--- Given records Enclosed Below ---

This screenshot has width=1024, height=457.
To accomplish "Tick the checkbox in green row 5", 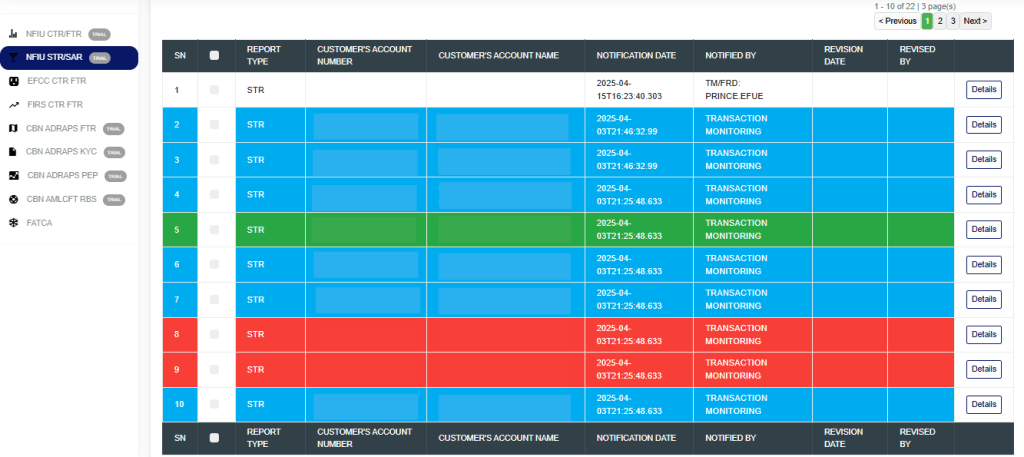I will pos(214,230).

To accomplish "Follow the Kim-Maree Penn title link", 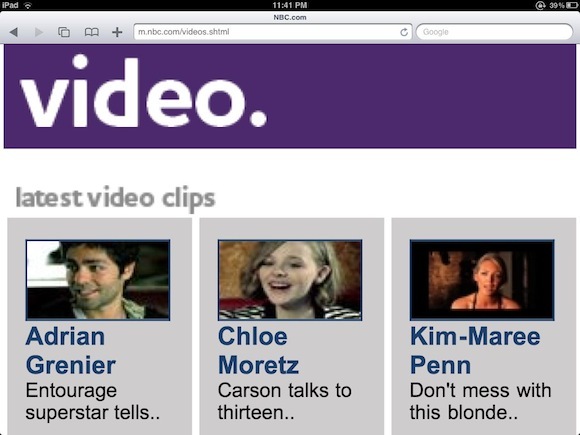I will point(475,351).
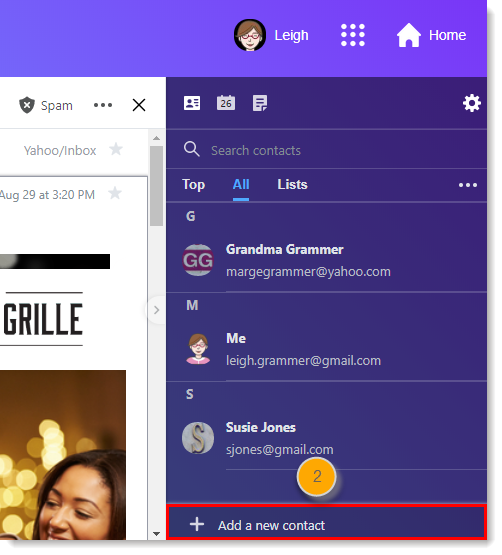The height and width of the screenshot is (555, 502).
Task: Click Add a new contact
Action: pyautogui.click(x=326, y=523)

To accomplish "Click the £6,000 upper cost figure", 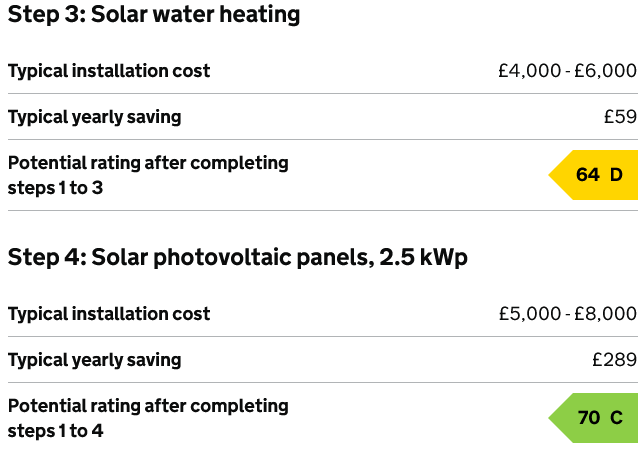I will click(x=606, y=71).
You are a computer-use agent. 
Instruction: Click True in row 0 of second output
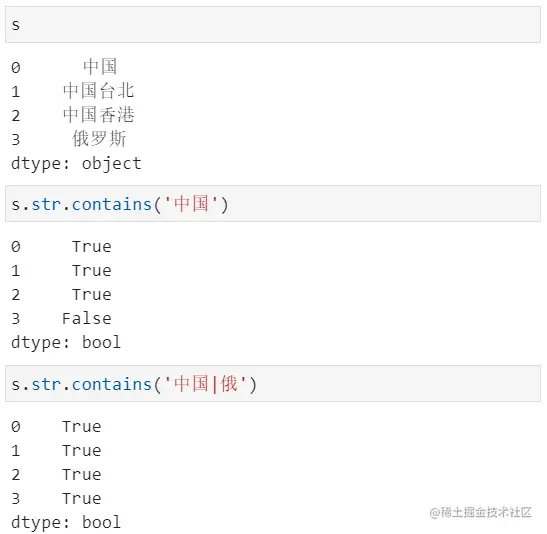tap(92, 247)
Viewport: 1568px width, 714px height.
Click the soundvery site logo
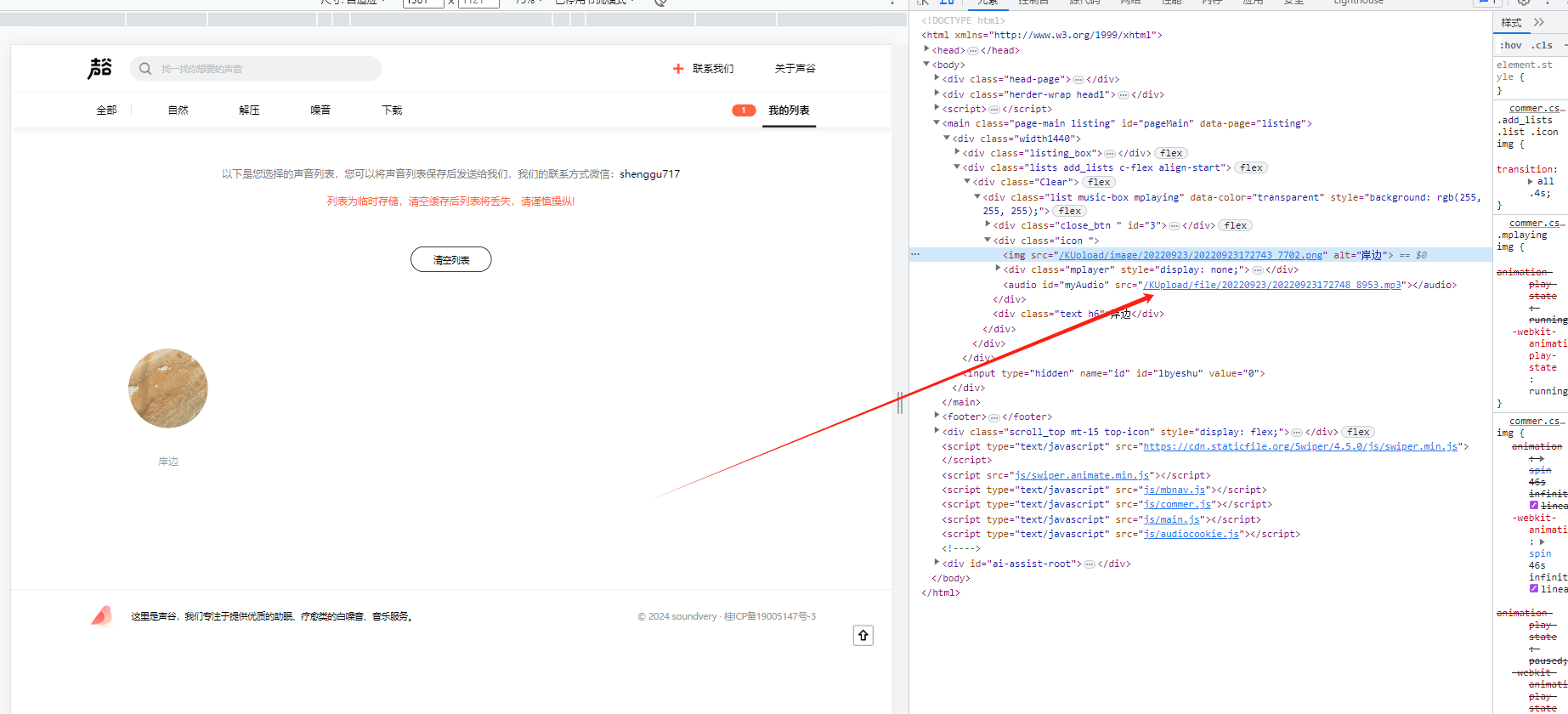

--- End of Enclosed Given records ---

Every line from the one containing "Viewport: 1568px width, 714px height." through the last line of the data is to be retyped exactly, with nothing added and no pictures included.

Viewport: 1568px width, 714px height.
Click the soundvery site logo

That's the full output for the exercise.